I ditali scolpiti e sgretolati di Monika Brugger
La tradizione del cucito, così legata alla realtà femminile casalinga, soprattutto di una volta, è stata ed è oggetto di ricerca di molte artiste donne. Attività riscoperta in generale negli ultimi anni, sia come passatempo ricreativo sia come pratica lavorativa, produce cose interessanti, come le creazioni crochet, a maglia, in tessuto, dimostrano (dai gioielli alle coperte).
Monika Brugger nella sua professione di artista e designer del gioiello, porta alla sublimazione questi due aspetti. Unisce le due anime realizzando dei gioielli che sono da un lato delle piccole sculture da indossare come simboli della tradizione del cucito (qui anima artistica), dall’altro dei gioielli che impiegano argento, oro e stoffa. Anzi spesso sono incorporati, sono l’anima di abiti essenziali che una volta logori lasceranno solo trame preziose (e questa è l’anima designer).

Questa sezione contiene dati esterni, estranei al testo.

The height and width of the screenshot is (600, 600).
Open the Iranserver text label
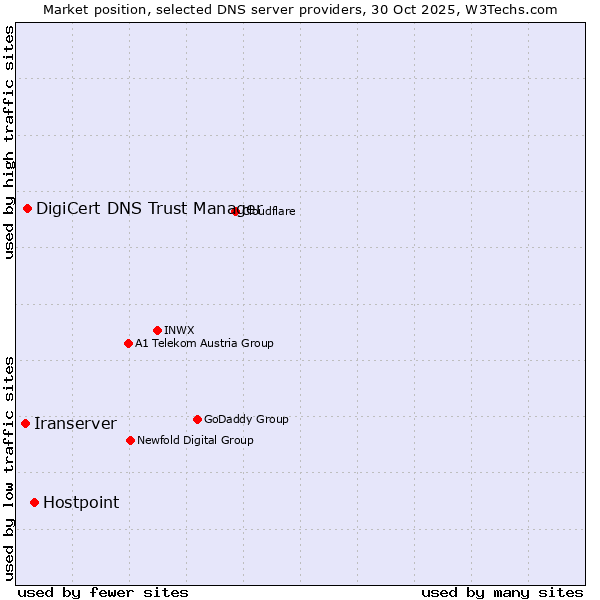[75, 424]
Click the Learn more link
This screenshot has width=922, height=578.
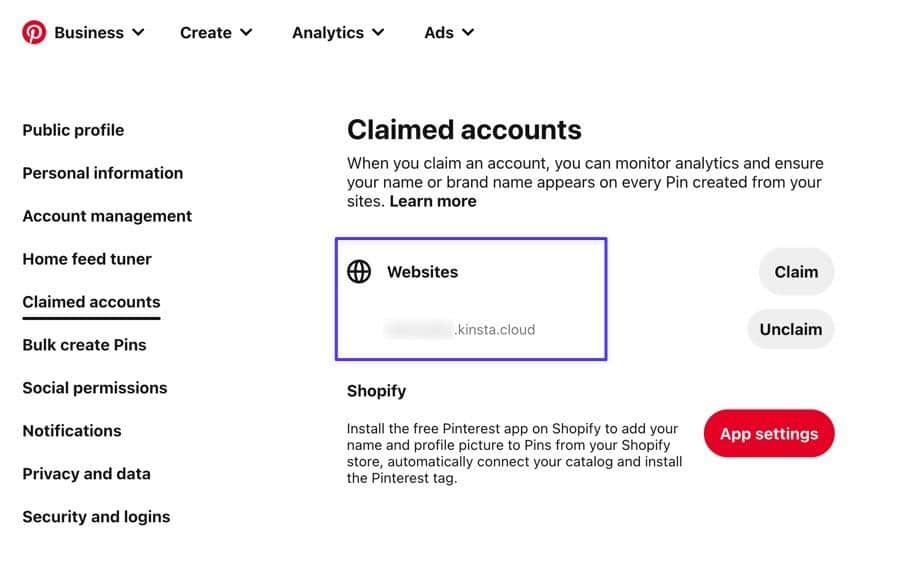[433, 200]
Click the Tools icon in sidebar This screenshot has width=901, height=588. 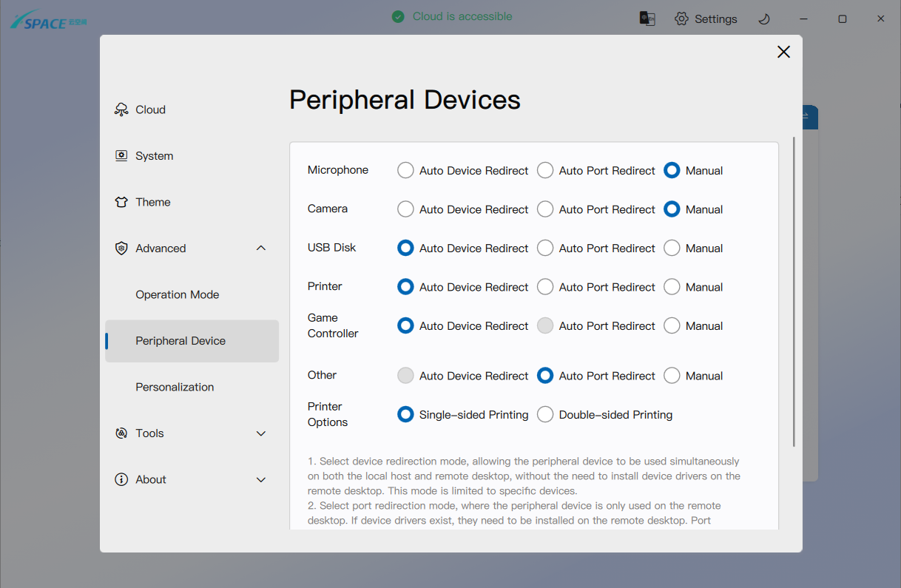click(121, 433)
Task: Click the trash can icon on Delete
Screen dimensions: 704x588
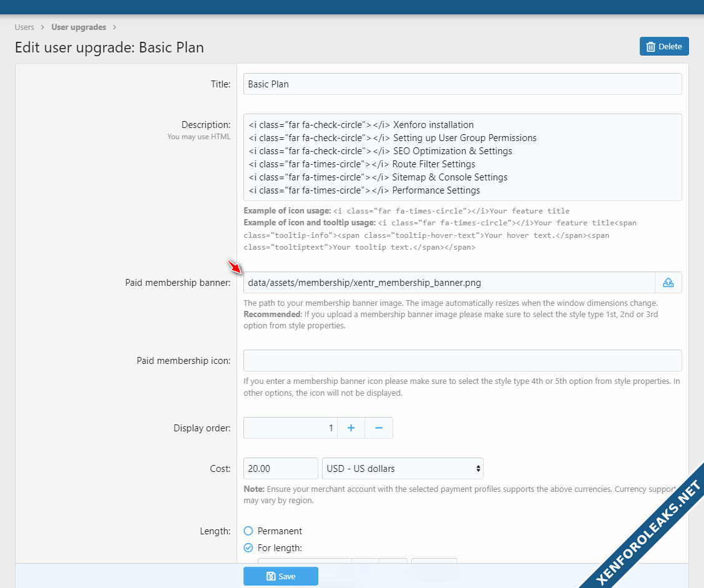Action: 651,47
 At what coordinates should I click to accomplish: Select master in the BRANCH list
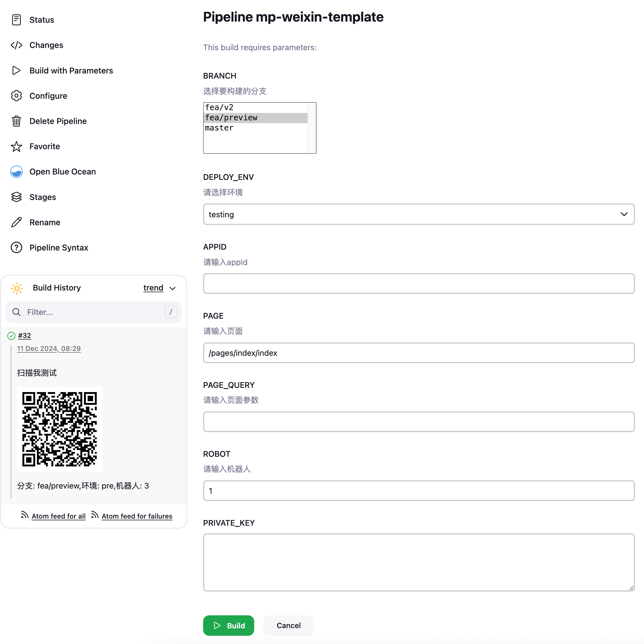pos(219,128)
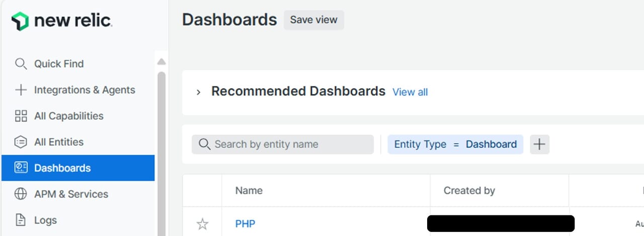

La Brugger fonde i materiali per crearne degli accessori, e cuce anche (con filo rosso come il sangue che esce quando ci si punge con l’ago) e incastona nella stoffa pietre.
C’è una serie interamente dedicata ai ditali, bellissima, da quelli martellati in argento con profili d’oro (in forma di orecchini, pendenti, anelli) a quelli sgretolati, erosi, tanto da diventare irriconoscibili e simili a dei pizzi.
Sono lavori concettuali (possono essere visti come riflesso di un’attività tipicamente femminile, come simbolo del ciclo della vita che decade o come espressione di ricordi e tradizioni), non proprio intuitivi, ma anche se non si afferra subito il pensiero, rimane un’estetica affascinante.